10 Quick Tips for Thyroid Health

Thyroid Health

By: Sapna Fliedner MSN, HHC

As you may have noticed, even though this is a pediatric practice,  I post a lot of adult as well as child topics. I consult with a lot of parents as well as children on health issues and I find that many of our clients suffer from thyroid disease. I see this happen after many moms give birth. In fact, many mother’s have infertility problems due to unchecked hypothyroid issues.

A  small but mighty endocrine gland located in your neck, the thyroid is responsible for regulating your metabolism and thyroid hormone synthesis in the body. When it’s revving too high, you experience hyperthyroidism; too low, the result is hypothyroidism, which we will focus on in this article.

Studies show close to 15 million Americans suffer from an unrecognized thyroid problem, with the vast majority of those suffering from hypothyroid issues. In fact, the latest data suggest that as many as 20 million Americans have hypothyroid.

Getting Diagnosed

Hypothyroidism is classified into either overt or subclinical disease; the latter meaning that the thyroid is mildly underactive. That diagnosis is determined on the basis of thyroid stimulating hormone (TSH) blood tests. The “normal” range of TSH falls between 0.5 – 5.0; however, the American Association of Clinical Endocrinologists (AACE) recognize a much narrower range of .03 – 3.0. Therefore, if your test results are higher than 3.0 and you suffer from any of the following symptoms, you may want to speak with an endocrinologist to help you better understand how to keep your thyroid working at optimal levels.

The list of hypothyroid symptoms are long and include:

Depression Anxiety Weight gain
Fatigue Weakness Sensitivity to cold
Cold hands and feet Thinning hair Coarse and dry hair
Numbness in fingers Dizziness Brain fog
Brittle nails Poor memory Muscle cramps
Heavy periods Decreased libido Constipation

 

Support Your Thyroid Naturally

To best support your thyroid, stick to the following guidelines for diet and exercise:

  • Eat sea vegetables. These provide a great source of iodine, a needed element for the production of thyroid hormones.
  • Eat Brazil nuts. These are rich in selenium, another important nutrient for thyroid function.
  • Supplement with L-tyrosene.
  • Eat foods high in essential fats, B vitamins, zinc, vitamin C, and magnesium. Fresh fruits, vegetables, nuts, seeds, whole grains, and fish.
  • Drink lots of water. Drink lots to keep your endocrine system working well.
  • Try to get regular exercise.
  • Consider getting acupuncture, which is effective in treating hormonal imbalances.
  • Avoid eating too many raw cruciferous vegetables (broccoli, cabbage, kale, Brussels sprouts). Cooked is OK.
  • Avoid soy and millet.
  • Avoid fluoride and chlorine. These are chemically similar to iodine and can displace iodine in the thyroid. Filter your water and use fluoride-free toothpaste.

Note that if your tests show that you have overt hypothyroid as opposed to mild hypothyroid you will want to work closely with your doctor who will recommend treatment. But if you have mild hypothyroid, careful monitoring and adopting these healthy lifestyle suggestions may help you improve thyroid function, and increase your energy.

**Dataset section:**
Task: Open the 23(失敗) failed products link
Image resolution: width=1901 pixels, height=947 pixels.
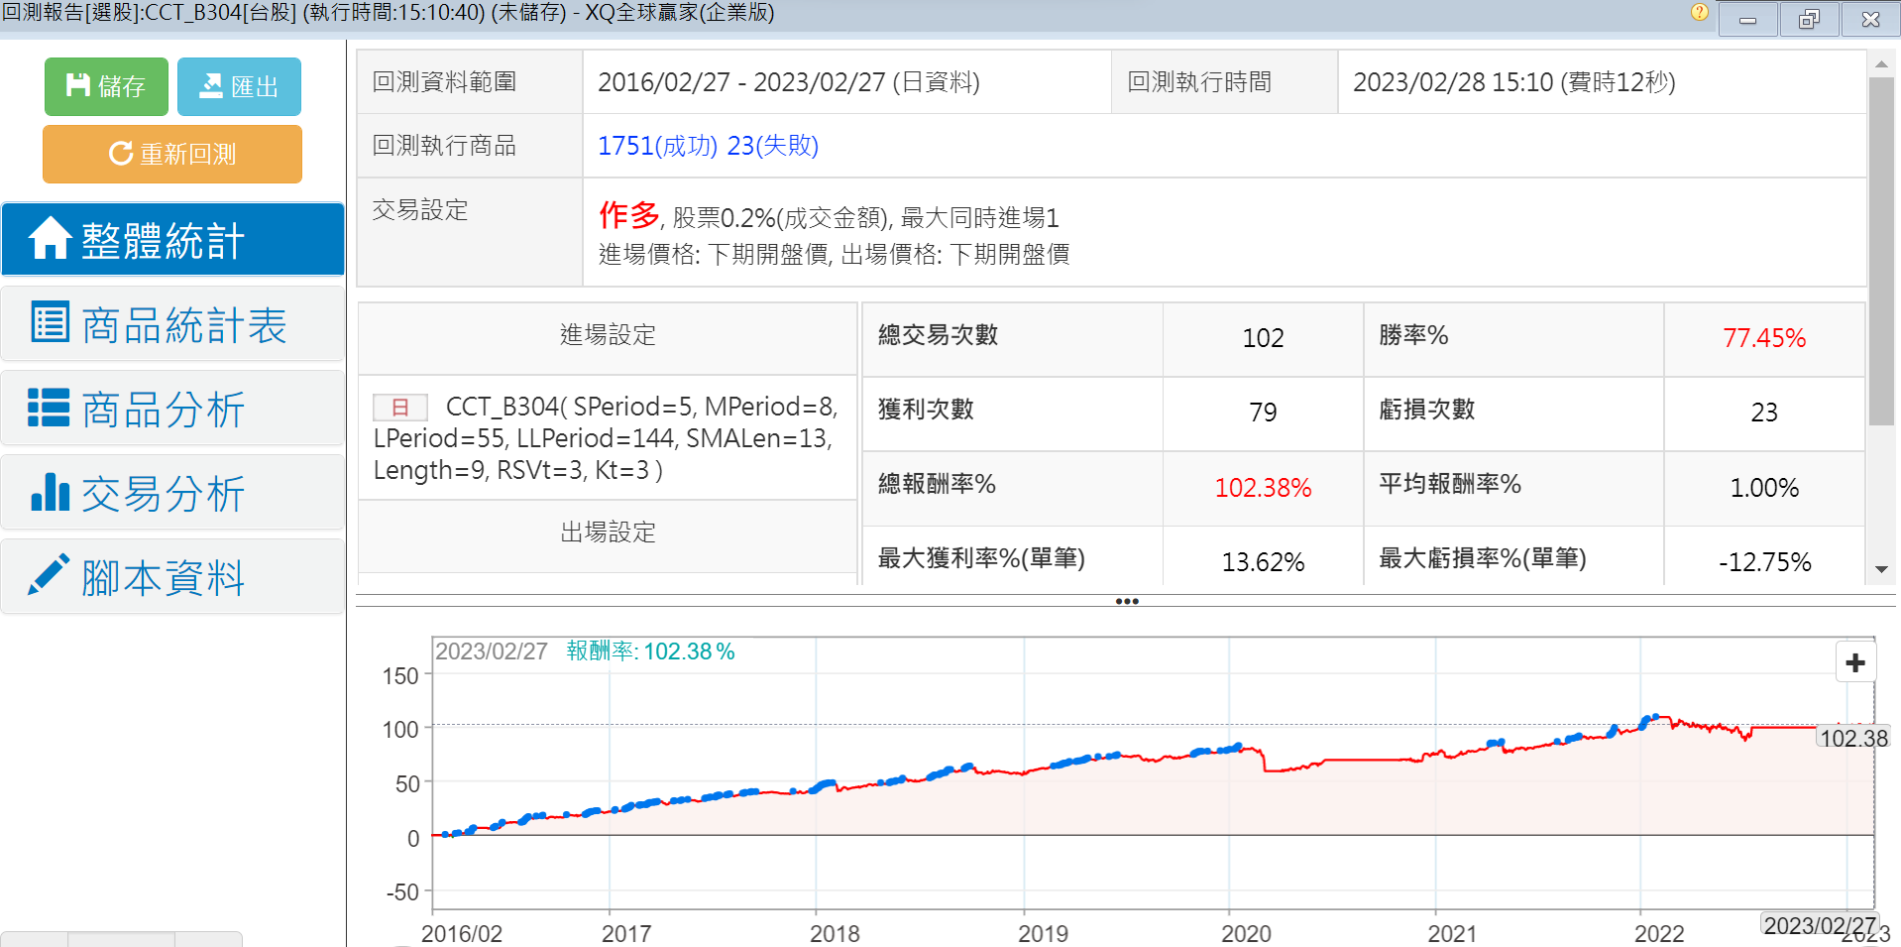Action: 773,146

**Things to do:**
1. Copy from the thyroid article the stretch from "Note that if" through "increase your energy.".
2. In the thyroid article, what nutrient are Brazil nuts described as being rich in?
Work only from the thyroid article and leave the data aside.

**Answers to the exercise:**
1.
Note that if your tests show that you have overt hypothyroid as opposed to mild hypothyroid you will want to work closely with your doctor who will recommend treatment. But if you have mild hypothyroid, careful monitoring and adopting these healthy lifestyle suggestions may help you improve thyroid function, and increase your energy.

2. Brazil nuts are rich in selenium.